[Opening Entries supplied section]

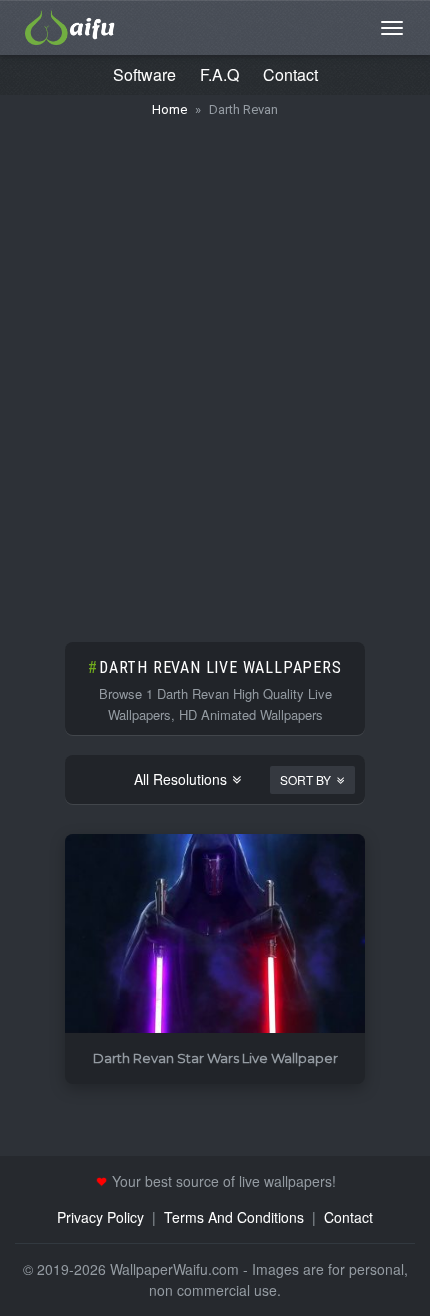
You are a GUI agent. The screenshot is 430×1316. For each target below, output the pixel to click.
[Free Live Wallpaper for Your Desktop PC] (70, 25)
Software (144, 74)
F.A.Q (219, 74)
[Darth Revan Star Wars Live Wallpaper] (215, 934)
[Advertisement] (215, 370)
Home (169, 109)
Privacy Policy (100, 1217)
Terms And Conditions (234, 1217)
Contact (290, 74)
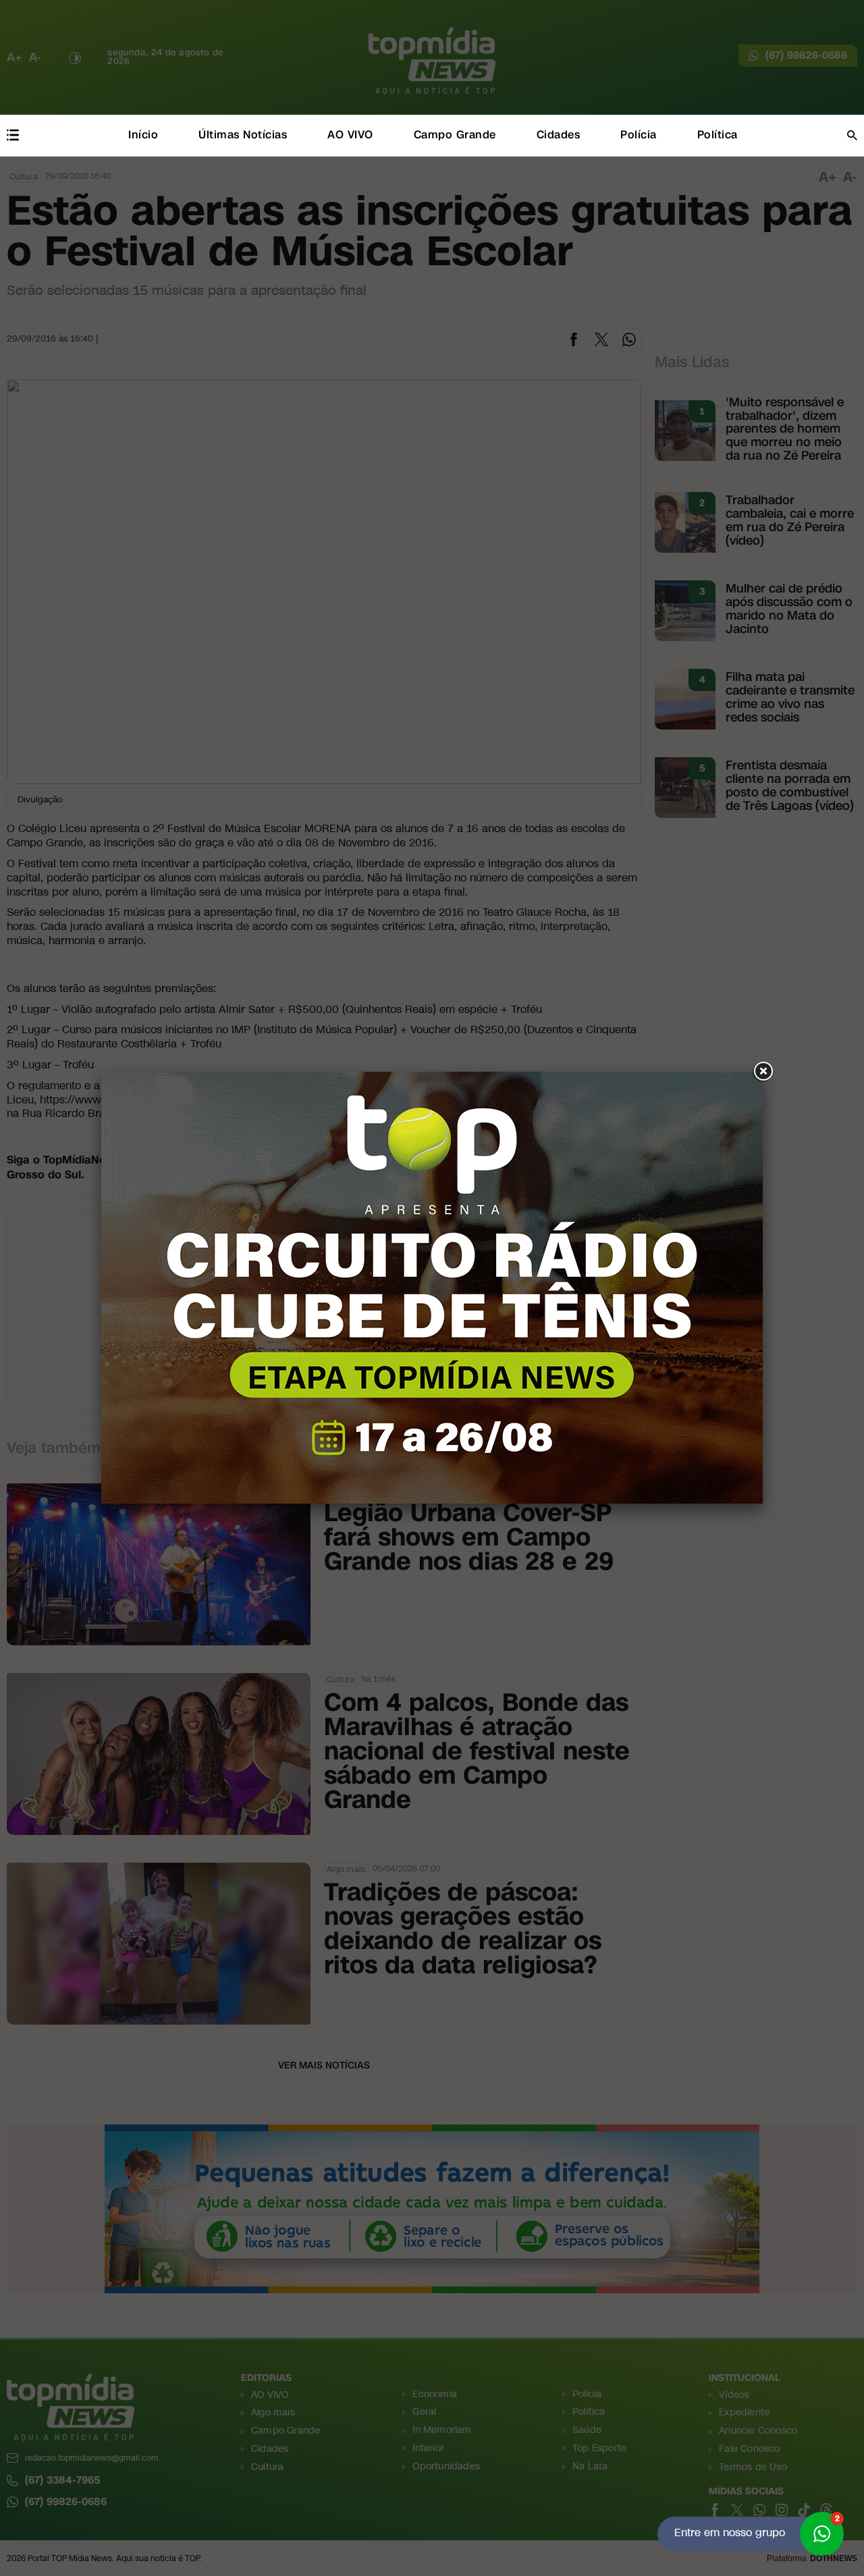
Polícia (638, 134)
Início (143, 134)
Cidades (558, 134)
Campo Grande (455, 134)
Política (717, 134)
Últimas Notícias (242, 134)
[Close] (763, 1072)
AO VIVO (350, 134)
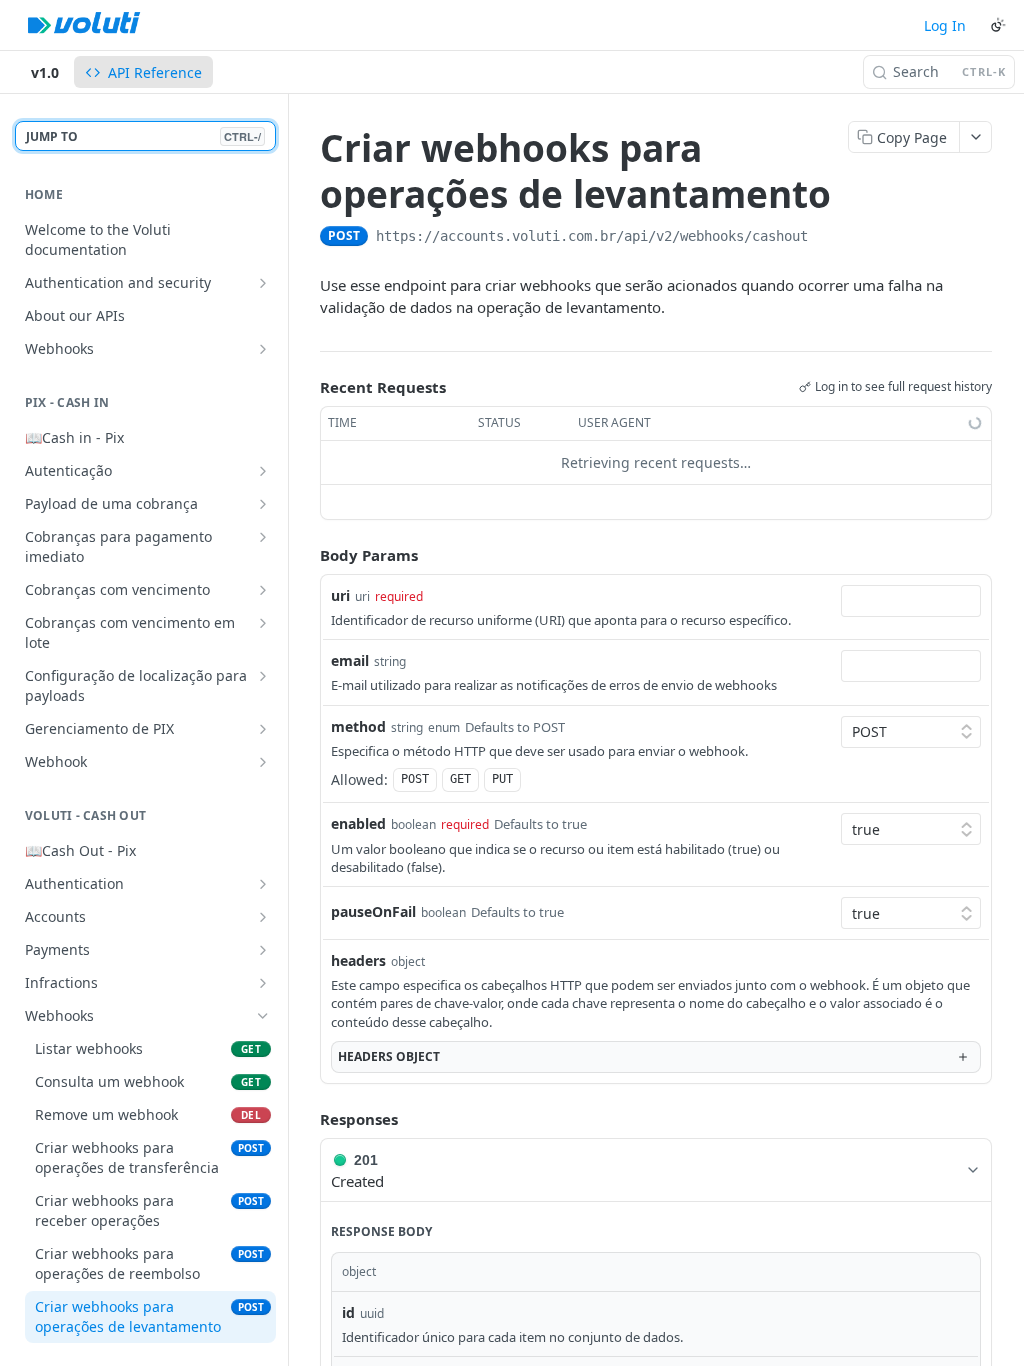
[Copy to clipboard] (828, 238)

[Closing Entries supplied section]

- [The problem]:
Return a copy of each line in the entries that contains "Wallpaper".

- [Response]:
[Free Live Wallpaper for Your Desktop PC] (70, 25)
[Darth Revan Star Wars Live Wallpaper] (215, 934)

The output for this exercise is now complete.